CN102750286B

CN102750286B - A kind of Novel decision tree classifier method processing missing data

Info

Publication number: CN102750286B
Application number: CN201110100232.0A
Authority: CN
Inventors: 吴军
Original assignee: CHANGZHOU LENCITY INFORMATION TECHNOLOGY Co Ltd
Current assignee: CHANGZHOU LENCITY INFORMATION TECHNOLOGY Co Ltd
Priority date: 2011-04-21
Filing date: 2011-04-21
Publication date: 2016-01-20
Anticipated expiration: 2031-04-21
Also published as: CN102750286A

Abstract

The present invention relates to a kind of Novel decision tree classifier method processing missing data, comprise the following steps: pending raw sample data collection is carried out Initialize installation, and described data set is carried out weighted value initialization distribution; The node split of described data centralization is the characteristic attribute of child node by selection one; By sample data according to the Characteristic Attribute Classification of node to each child node; Each child node splits off by the characterizing magnitudes selected by calculating each child node; According to the sample attribute determination leaf node of each child node split off; The present invention effectively can process missing data; Understandable rule can be generated; Calculated amount is not very large comparatively speaking; Continuous and category field can be processed; Which field can be shown clearly important; Select attribute with information gain-ratio, overcome the deficiency of selecting to be partial to during attribute the many attributes of selection value by information gain.

Description

A kind of Novel decision tree classifier method processing missing data

Technical field

The invention belongs to data mining and machine learning field, relate to a kind of method that can process the Novel decision tree classifier of missing data.

Background technology

Along with the high speed development of infotech, people collect, store and the quantity of visit data gets more and more, and to be richly stored with behind effective knowledge in these a large amount of historical datas.How going to find and analyze relation Sum fanction existing between these data is at present a very important problem.Data mining (DM) technology has been arisen at the historic moment under this background, and it has merged database, artificial intelligence, machine learning, the theory and knowledge in multiple field such as statistics.Data Mining Tools can be predicted future trend, can well support the decision-making of people.Wherein conventional method has neural network, genetic algorithm, decision tree, rule-based reasoning, Bayes's classification etc.Wherein traditional decision-tree is easier to be understood by people, and the precision of output is high, therefore comparatively extensive in Data Mining application.But traditional decision-tree also has its shortcoming, such as its is difficult to find rule based on the combination of multiple variable, and the division between different decision tree branches is also unsmooth, and the computation complexity of traditional decision tree algorithm is higher etc.Traditional decision-tree is one of current most widely used induction algorithm, is a kind of method of approaching discrete-valued function, also it can be regarded as a Boolean function.It is the induced learning algorithm based on example, is commonly used to form sorter and forecast model, is conceived to infer from one group of out of order, random example the classifying rules that decision tree represents formation.It adopts top-down recursive fashion, the inside node of decision tree carry out property value relatively and judge, from the downward branch of this node, finally to obtain conclusion at the leaf node of decision tree according to different property values.Therefore the paths from root to leaf node just correspond to a conjunction rule, and whole decision tree just correspond to one group of expression formula rule of extracting.

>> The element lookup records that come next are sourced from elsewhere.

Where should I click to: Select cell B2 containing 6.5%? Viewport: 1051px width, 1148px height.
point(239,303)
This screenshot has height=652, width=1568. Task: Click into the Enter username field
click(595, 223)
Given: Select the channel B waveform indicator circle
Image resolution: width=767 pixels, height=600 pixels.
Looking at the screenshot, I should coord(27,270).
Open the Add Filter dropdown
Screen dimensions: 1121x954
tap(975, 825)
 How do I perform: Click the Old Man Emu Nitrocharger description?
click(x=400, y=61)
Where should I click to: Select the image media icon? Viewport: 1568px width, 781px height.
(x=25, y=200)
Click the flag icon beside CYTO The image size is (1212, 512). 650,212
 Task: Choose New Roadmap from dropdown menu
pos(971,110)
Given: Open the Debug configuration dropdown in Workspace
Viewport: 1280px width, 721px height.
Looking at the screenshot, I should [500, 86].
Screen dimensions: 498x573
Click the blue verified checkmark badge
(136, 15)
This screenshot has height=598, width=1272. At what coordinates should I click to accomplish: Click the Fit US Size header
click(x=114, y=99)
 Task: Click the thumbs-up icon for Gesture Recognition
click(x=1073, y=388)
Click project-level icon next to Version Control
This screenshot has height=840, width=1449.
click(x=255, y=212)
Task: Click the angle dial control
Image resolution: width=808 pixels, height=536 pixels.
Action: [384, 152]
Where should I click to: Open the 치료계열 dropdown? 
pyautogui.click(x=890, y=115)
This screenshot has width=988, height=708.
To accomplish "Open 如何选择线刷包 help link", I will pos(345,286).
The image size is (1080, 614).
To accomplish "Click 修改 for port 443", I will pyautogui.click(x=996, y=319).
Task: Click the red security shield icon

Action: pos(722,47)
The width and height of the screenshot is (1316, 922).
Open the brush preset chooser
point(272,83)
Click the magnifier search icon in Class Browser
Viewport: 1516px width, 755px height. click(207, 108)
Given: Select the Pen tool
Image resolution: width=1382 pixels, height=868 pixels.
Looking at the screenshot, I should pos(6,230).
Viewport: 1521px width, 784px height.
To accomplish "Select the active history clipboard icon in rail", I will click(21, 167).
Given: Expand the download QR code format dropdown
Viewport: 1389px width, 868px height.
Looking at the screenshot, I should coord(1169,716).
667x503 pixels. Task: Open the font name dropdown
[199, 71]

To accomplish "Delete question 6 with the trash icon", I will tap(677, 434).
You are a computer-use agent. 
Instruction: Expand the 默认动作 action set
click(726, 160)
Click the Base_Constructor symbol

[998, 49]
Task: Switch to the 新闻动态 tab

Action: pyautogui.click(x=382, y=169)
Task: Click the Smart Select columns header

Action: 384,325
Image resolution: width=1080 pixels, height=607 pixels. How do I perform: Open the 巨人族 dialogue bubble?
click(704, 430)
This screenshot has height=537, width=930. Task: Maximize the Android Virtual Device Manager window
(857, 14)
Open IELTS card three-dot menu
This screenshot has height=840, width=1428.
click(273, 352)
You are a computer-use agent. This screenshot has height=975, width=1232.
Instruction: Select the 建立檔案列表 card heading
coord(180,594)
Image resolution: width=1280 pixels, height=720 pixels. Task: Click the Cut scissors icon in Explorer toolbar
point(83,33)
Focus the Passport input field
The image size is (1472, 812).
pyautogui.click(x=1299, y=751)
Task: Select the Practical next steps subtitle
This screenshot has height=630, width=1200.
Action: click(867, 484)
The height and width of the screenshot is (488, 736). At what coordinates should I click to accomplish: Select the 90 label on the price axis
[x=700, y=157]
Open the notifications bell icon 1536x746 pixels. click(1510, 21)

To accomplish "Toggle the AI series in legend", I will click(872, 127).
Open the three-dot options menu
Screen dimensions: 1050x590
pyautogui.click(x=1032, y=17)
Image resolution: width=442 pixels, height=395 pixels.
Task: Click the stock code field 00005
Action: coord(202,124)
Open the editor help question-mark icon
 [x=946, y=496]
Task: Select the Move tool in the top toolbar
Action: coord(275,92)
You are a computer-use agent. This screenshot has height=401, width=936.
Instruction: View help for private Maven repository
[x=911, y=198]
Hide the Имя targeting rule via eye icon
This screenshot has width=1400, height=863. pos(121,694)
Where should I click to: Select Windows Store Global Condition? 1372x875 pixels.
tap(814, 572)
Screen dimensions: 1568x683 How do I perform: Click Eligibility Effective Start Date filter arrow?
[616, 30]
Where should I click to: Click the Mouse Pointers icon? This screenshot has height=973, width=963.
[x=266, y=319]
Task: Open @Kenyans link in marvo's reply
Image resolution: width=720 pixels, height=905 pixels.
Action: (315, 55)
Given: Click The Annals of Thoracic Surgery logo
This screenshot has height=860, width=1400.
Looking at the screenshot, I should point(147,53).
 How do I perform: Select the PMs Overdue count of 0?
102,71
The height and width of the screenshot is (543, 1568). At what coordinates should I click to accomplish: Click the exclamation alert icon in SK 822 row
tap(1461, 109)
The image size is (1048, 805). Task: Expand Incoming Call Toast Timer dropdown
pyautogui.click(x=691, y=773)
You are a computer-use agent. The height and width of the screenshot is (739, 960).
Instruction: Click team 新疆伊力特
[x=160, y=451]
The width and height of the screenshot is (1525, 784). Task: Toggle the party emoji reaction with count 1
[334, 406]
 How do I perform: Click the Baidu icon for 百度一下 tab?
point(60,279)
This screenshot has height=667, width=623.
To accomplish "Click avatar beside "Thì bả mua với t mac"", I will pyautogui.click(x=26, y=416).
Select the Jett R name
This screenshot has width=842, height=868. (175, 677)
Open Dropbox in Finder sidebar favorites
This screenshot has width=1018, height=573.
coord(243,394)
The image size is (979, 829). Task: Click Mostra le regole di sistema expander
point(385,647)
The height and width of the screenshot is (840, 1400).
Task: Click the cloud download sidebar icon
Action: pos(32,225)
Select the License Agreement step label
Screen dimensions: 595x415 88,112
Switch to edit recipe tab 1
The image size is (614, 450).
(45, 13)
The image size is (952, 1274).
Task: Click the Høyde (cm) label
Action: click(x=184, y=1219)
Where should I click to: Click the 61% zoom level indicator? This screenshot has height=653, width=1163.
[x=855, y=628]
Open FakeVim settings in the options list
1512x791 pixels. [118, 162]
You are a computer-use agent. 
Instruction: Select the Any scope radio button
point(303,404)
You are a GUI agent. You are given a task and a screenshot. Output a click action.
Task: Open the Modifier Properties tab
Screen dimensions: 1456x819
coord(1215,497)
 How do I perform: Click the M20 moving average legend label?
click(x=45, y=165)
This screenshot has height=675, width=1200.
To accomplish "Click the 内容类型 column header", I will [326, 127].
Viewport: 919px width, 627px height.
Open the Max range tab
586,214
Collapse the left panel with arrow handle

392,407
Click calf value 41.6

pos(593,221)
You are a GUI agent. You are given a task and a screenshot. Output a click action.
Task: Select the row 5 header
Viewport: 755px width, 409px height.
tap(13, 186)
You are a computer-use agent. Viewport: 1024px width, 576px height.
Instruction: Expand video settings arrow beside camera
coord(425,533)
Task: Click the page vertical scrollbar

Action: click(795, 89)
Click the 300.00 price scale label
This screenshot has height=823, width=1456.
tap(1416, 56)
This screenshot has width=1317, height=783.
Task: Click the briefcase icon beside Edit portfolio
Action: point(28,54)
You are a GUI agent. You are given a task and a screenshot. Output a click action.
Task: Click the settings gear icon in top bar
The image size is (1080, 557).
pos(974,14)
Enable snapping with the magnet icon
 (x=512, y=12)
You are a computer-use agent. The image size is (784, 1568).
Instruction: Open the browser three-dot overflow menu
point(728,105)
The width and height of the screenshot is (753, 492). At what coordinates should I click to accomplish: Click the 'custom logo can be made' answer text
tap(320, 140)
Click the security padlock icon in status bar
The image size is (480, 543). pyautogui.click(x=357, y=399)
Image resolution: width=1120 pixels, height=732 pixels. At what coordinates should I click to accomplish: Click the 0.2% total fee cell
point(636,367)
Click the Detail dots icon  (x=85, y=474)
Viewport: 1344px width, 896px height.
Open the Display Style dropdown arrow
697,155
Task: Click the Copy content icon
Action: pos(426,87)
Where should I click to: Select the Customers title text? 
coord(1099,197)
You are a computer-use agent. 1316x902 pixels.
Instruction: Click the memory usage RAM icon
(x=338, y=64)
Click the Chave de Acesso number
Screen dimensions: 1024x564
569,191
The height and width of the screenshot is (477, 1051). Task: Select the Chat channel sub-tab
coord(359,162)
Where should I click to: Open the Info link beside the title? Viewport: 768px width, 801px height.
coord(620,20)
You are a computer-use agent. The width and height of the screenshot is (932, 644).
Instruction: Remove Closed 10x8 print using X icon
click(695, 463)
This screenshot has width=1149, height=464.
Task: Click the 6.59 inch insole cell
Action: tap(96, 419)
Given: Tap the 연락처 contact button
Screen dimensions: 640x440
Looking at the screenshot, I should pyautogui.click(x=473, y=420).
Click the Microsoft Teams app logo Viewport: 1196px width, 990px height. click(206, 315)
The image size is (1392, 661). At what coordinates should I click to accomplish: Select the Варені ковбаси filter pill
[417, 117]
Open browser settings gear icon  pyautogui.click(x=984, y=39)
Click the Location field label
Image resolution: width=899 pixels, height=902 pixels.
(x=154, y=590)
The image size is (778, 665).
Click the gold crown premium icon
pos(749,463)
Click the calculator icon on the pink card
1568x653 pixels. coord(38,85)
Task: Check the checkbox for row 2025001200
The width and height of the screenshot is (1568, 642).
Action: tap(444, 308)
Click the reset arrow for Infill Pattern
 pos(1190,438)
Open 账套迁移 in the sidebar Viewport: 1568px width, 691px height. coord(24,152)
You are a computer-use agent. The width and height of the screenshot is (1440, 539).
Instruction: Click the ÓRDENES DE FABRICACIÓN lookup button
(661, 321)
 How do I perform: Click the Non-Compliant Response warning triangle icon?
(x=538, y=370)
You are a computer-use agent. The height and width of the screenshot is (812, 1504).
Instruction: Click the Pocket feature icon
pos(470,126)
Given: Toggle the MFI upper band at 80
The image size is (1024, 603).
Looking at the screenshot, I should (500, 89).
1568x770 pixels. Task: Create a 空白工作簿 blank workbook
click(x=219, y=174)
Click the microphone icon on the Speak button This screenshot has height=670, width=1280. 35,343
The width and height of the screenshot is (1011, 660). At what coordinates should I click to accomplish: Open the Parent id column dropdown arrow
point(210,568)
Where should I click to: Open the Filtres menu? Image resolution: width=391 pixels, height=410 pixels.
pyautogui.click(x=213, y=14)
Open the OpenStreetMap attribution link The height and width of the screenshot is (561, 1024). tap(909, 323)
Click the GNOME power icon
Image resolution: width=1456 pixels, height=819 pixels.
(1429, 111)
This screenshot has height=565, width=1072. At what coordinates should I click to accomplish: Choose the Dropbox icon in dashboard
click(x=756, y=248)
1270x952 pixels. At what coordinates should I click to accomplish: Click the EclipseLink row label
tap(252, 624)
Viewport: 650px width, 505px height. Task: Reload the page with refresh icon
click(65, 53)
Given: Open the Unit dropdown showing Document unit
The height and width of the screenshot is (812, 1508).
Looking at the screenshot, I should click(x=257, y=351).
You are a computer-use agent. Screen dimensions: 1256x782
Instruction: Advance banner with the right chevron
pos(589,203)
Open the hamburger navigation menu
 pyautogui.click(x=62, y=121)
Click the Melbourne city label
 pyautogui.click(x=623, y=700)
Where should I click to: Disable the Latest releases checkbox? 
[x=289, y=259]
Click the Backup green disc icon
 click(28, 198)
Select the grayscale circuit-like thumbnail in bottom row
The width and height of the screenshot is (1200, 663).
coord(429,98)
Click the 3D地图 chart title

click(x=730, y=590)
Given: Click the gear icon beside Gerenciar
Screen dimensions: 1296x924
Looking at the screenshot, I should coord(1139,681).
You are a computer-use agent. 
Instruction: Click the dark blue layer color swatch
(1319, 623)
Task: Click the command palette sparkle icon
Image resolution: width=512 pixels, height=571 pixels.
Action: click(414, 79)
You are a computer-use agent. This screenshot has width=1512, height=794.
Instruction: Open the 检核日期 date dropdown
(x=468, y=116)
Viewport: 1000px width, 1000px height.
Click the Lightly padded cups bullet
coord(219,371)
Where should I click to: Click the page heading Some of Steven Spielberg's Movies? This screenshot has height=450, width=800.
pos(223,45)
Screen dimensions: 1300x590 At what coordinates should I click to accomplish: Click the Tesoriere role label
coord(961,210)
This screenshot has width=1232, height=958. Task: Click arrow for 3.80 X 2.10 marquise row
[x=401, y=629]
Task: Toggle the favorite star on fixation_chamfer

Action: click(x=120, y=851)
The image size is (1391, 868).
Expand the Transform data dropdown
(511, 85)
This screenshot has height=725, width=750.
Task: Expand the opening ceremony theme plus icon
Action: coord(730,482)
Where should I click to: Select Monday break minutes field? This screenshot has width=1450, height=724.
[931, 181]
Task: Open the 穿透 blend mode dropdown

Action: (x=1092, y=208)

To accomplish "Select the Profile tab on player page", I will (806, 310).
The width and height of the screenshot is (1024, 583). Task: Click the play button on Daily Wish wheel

Up to the present decision tree has a lot of implementation algorithm.Such as: the CLS proposed by people such as Hunt, the C4.5 algorithm proposed for the ID3 and 1993 proposed by Quinlan in 1986 year, and CART, C5.0, FuzzyC4.5, OC1, QUEST, and CAL5 etc.The shortcoming of traditional decision tree algorithm comprises: the existence of (1) missing data is the major reason causing classifier performance to decline, and current sorter effectively can not process the classification problem of missing data mostly.(2) algorithm is often partial to the more attribute of selection value, and the attribute that the attribute that attribute is more is under many circumstances always not optimum.(3) when contributing, each node is only containing a feature, and be a kind of algorithm of monotropic unit, the correlativity between feature is tight not.Although connect together on one tree, contact or loose.(4) more responsive to dry acoustic ratio, be not easy to remove dry sound.Namely eigenwert gets mistake or classification to wrong.(5) when training set increases, ID3 decision tree changes thereupon.In achievement process, the mutual information of each feature can change with the increase of example, and decision tree also changes thereupon, and this is unaccommodated to the study of the data set of change.(6) although algorithm is theoretical clear, its calculating more complicated, in the process of study and training dataset, machine memory usage is larger, compares consumes resources, affects time and cost that data learn.

Summary of the invention

In order to overcome above defect, the technical problem to be solved in the present invention is: propose a kind of possible attribute simultaneously solving estimation missing data, and recursively construct the branch of decision tree, complete the structure of decision tree, the method for the Novel decision tree classifier of the process missing data of meticulous classifying rules.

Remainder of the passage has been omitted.